Aaahh, mengapa dulu aku begitu bodoh. Hanya karena masalah biaya, aku
tidak mau menolongnya. Pertama, ia datang ke rumah sakit dimana aku bekerja, ia
sedang membawa adik perempuannya yang terkulai lemah. Lemah tak berdaya karena
harus berjuang bergulat dengan penyakit yang dideritanya, Arteriosklerosis.
Sejenis penyakit pada penyumbatan pembuluh darah.
“Anda sedang apa?”, ucap
seseorang mengagetkan lamunanku.
Rupanya ia adalah gadis yang
sedari tadi kuamati. Namun, dari tatapannya yang aneh, nampaknya ia tak ingat
siapa aku. “Huuh.. syukurlah”, batinku.
“Saya sedang … sedang … mencari
makam nenek saya”, ucapku berbohong seraya menjaga sikap.
Singgg … hening
Matanya terlihat sangat lelah,
wajahnya pucat, seakan semua anggota tubuhnya telah benar-benar ia kubur
hidup-hidup bersama sang adik. Gadis malang.
“Permisi”, ucapnya sambil berlalu.
“Makam nenek?”, tanyaku pada diri
sendiri. “Haaahh..hahaha..”
@.@
Hari ini pasien cukup sepi.

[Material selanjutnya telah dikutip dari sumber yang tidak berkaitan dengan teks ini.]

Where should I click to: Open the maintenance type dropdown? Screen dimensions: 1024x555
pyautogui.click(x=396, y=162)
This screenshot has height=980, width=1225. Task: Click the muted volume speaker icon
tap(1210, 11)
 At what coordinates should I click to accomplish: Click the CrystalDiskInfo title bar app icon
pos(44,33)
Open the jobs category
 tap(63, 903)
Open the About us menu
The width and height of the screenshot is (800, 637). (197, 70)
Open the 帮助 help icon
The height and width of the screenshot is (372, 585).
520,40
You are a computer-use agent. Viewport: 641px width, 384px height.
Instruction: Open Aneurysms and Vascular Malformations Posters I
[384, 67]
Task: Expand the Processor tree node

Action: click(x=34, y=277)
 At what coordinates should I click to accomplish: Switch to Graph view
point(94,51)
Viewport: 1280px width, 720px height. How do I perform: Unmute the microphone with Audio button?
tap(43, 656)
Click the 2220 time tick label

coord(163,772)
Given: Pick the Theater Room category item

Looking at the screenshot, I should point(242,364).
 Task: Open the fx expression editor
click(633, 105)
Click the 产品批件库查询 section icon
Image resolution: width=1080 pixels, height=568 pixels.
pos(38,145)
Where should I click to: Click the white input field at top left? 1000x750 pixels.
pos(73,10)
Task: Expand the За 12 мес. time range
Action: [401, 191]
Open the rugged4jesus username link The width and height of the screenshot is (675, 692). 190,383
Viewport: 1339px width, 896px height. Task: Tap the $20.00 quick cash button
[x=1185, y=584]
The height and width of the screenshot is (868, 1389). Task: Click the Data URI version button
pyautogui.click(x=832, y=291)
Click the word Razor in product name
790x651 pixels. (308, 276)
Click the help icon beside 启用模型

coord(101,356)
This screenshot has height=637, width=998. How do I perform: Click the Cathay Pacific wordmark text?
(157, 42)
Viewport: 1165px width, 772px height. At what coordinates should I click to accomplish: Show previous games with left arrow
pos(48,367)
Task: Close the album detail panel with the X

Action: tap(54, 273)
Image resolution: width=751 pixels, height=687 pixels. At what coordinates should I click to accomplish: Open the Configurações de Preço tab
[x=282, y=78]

Jarum
jam melongo tepat di hadapan angka 12. Kulepaskan jas putih yang sedari tadi
membuatku sumpek lalu dengan sigap kulangkahkan kaki menuju sebuah kedai kecil
di barat rumah sakit.
Kedai ini memang sederhana namun
suasananya yang sangat damai dengan alunan merdu sebuah biola membuat setiap
pengunjung merasakan kenyamanan dan keakraban. Pengunjung yang kurang lebih
itu-itu saja setiap harinya sudah menjadi pelanggan di kedai ini. Tidak ada
yang berbeda.
Sebentar. “violist baru?”, aku
tak bisa begitu jelas melihatnya. Hanya rambut panjangnya yang ia biarkan
tergerai menutupi sebelah matanya yang sayu serta gaun klasik yang ia kenakan
sajalah yang dapat kuamati. Sebentar. Satu lagi. Dia mengenakan gelang yang
melingkar pada tangan kanannya. Gadis misterius.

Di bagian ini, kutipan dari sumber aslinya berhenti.